Vertex Array Performance

There have been some questions about the performance benefits of using vertex array objects (VAOs) recently. Vertex array objects are part of the core OpenGL specification and you must have one bound in order to draw anything. This change to the specification instituted quite a bit of complaining from fans of legacy OpenGL, and some of the experts in the field have even made claims that using vertex array objects is slower than just using traditional vertex attributes on all implementations. I was fairly certain that this wasn’t true, so I decided to construct a benchmark to test that assumption.

Comparison

First, we need to figure out what we’re comparing. On the one hand, we have traditional vertex attributes. We’ll be using the glVertexAttribPointer and glEnableVertexAttribArray functions quite a bit here. Applications will make a sequence of calls to glVertexAttribPointer and glEnableVertexAttribArray, possibly interspersed with calls to glBindBuffer or glDisableVertexAttribArray. If vertex attributes are stored interleaved in a single buffer, there would likely be one call to glBindBuffer followed by a bunch of calls to glVertexAttribPointer and glEnableVertexAttribArray or glDisableVertexAttribArray. For interleaved attributes in a single buffer, the code might look like this:

glBindBuffer(GL_ARRAY_BUFFER, vertex_buffer);
for (i = 0; i < num_attributes; i++)
{
    if (attrib[i].enabled)
    {
        glVertexAttribPointer(i,
                              attrib[i].size,
                              attrib[i].type,
                              attrib[i].normalized,
                              attrib[i].stride,
                              attrib[i].offset);
        glEnableVertexAttribArray(i);
    }
    else
    {
        glDisableVertexAttribArray(i);
    }
}

If each of the vertex attributes is in its own buffer, then the setup code will look similar, but with a buffer bind moved into the per-attribute loop. It might look something like this:

for (i = 0; i < num_attributes; i++)
{
    if (attrib[i].enabled)
    {
        glBindBuffer(GL_ARRAY_BUFFER, attrib[i].buffer);
        glVertexAttribPointer(i,
                              attrib[i].size,
                              attrib[i].type,
                              attrib[i].normalized,
                              attrib[i].stride,
                              attrib[i].offset);
        glEnableVertexAttribArray(i);
    }
    else
    {
        glDisableVertexAttribArray(i);
    }
}

This code would be executed before each draw (or at least whenever the vertex attributes or buffer bindings change). On the other hand, a vertex array object retains all of this state. Code such as that shown above would be executed once to initialize a vertex array object, and then on each attribute switch, a call to glBindVertexArray would be executed in order to restore that state.
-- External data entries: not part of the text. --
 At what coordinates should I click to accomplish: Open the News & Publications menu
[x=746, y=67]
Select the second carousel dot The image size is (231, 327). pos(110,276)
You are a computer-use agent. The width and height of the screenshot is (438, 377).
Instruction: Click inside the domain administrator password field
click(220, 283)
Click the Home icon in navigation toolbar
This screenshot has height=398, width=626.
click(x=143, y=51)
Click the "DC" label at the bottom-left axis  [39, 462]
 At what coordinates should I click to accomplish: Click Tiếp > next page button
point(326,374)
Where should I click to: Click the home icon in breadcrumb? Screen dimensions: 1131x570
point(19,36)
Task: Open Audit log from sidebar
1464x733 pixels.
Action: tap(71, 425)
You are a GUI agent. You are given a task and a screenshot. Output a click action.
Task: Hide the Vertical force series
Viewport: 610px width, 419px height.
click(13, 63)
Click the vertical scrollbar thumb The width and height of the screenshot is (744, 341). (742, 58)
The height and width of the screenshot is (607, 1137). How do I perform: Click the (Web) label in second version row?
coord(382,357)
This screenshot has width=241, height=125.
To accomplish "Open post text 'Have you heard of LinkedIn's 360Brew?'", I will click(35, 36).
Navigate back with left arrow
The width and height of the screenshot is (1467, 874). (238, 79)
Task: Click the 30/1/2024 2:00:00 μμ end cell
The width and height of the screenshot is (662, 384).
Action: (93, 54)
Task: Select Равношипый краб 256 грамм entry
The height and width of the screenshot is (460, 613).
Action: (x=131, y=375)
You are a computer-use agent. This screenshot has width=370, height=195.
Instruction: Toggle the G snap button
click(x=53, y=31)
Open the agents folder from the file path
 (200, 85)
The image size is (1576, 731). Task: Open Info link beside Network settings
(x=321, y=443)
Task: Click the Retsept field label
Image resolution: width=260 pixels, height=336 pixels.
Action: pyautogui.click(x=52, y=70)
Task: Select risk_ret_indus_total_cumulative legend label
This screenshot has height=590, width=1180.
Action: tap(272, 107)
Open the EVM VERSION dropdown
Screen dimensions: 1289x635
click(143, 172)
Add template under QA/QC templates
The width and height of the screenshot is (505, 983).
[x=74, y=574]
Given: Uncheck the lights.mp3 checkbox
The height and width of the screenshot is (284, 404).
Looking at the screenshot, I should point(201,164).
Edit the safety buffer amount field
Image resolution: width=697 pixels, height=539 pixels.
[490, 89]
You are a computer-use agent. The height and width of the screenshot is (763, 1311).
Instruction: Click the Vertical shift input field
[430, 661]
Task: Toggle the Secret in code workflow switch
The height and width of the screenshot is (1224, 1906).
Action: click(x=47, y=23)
So now we have a few things to compare. We can compare vertex attributes interleaved into a single buffer or spread across multiple buffers, and we can compare configuration of this state with and without a VAO. Furthermore, the relative performance of using the VAO may be dependent on the number of vertex attributes configured. All OpenGL implementations support a minimum of 16 vertex attributes, and so we can determine the performance of each configuration using between 1 and 16 attributes.

The Benchmark

Now that we know what we want to measure, we can construct our test case. We will examine four cases. The first case is using traditional calls to glVertexAttribPointer and glEnableVertexAttribArray with varying number of attributes packed into a single buffer. The second case also uses traditional API calls, but with attributes packed into separate buffers, necessitating a call to glBindBuffer between each. The third and fourth cases configure the vertex attributes in a similar manner, but store the state in a VAO. Before each draw, they execute a single call to glBindVertexArray.

On each iteration of the benchmark, we’ll configure the vertex attributes and then draw a single point. The goal here is to be bound by software performance and to reduce the influence of the GPU as much as possible. The draw exists to ensure that the OpenGL implementation processes the requested state changes. The benchmark I constructed performs 1000 vertex attribute configure—draw cycles in a loop and then executes that loop until a second has passed. It then calculates the total number of iterations it was able to execute in one second. The measurement is taken for each attribute setup method (4 of them) and for varying numbers of attributes between 1 and 16.

The Results

The results are shown below. I took measurements using an NVIDIA GTX 580 and an AMD Radeon HD 7970 using the latest publicly available drivers from each respective vendor. The CPU used for the test was an Intel Core i7 960 running at 3.2 GHz and the machine was running 64-bit Windows 8. The first graph shows the absolute performance numbers. The X axis represents the number of vertex attributes configured and the Y axis represents the number of loop iterations executed per-second — higher is better.

Vertex Arrray Object Raw Performance

Vertex Arrray Object Raw Performance

As expected, with traditional attributes, the number of iterations-per-second decreases as the number of vertex attributes increases. This is also the case with VAOs (to a lesser degree) on the NVIDIA implementation, but on the AMD implementation, the cost of switching VAO appears roughly constant. Regardless, we can see that using a VAO is consistently faster than not using one, regardless of implementation.

The following graph shows the relative performance, which is what we are interested in (the goal here is not to compare implementations to one another, but to compare the use of a VAO to not using one). At each data point, I’ve plotted the ratio of performance using a VAO to using traditional vertex attribute setup for the same attribute configuration. Numbers higher than 1 indicate that using a VAO is faster than not using one. Again, we can consistently see that irrespective of implementation, using a VAO is better than not using one.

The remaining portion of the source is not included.